## [Text]
HPA Behavior and Scaling Policies

💡 Quick Answer: Use spec.behavior in HPA to control scaling speed. Set stabilizationWindowSeconds to prevent flapping, policies to limit scale rate (e.g., max 4 pods per 60s), and selectPolicy: Min for conservative scaling. Scale-up and scale-down have independent configs.

The Problem

Default HPA scaling can be too aggressive (adding too many pods at once) or too slow (not responding fast enough to traffic spikes). You need fine-grained control over how fast pods scale up and down.

## [Exercise tasks]
**a)** In the text on HPA scaling behavior, which setting is used to prevent flapping?
**b)** In the records, reproduce the lines from the one containing "Given: Tap the back arrow to leave search" through the one containing "Looking at the", inclusive.

## [Records to use]
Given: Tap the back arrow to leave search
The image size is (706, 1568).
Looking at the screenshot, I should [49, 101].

==

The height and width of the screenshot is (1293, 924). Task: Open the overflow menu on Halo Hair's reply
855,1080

---

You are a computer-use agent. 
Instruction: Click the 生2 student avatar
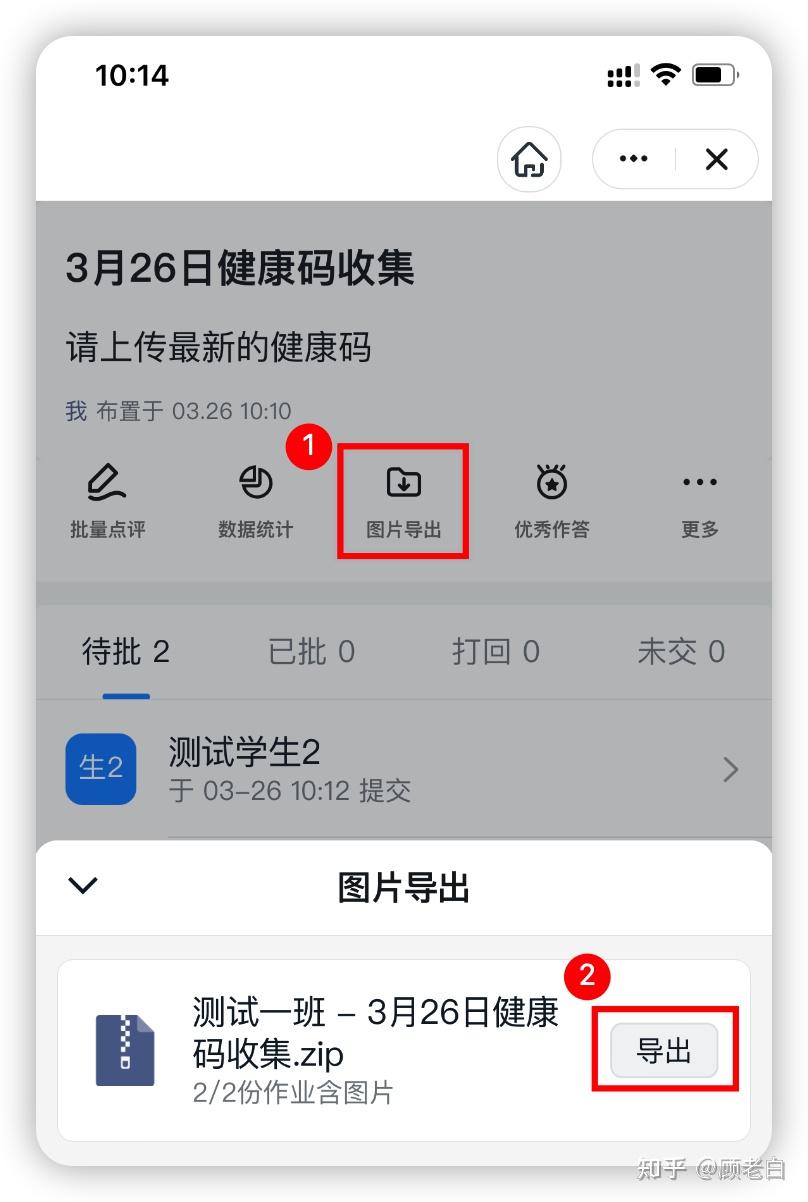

## [Outputs]
**a)** stabilizationWindowSeconds

**b)**
Given: Tap the back arrow to leave search
The image size is (706, 1568).
Looking at the screenshot, I should [49, 101].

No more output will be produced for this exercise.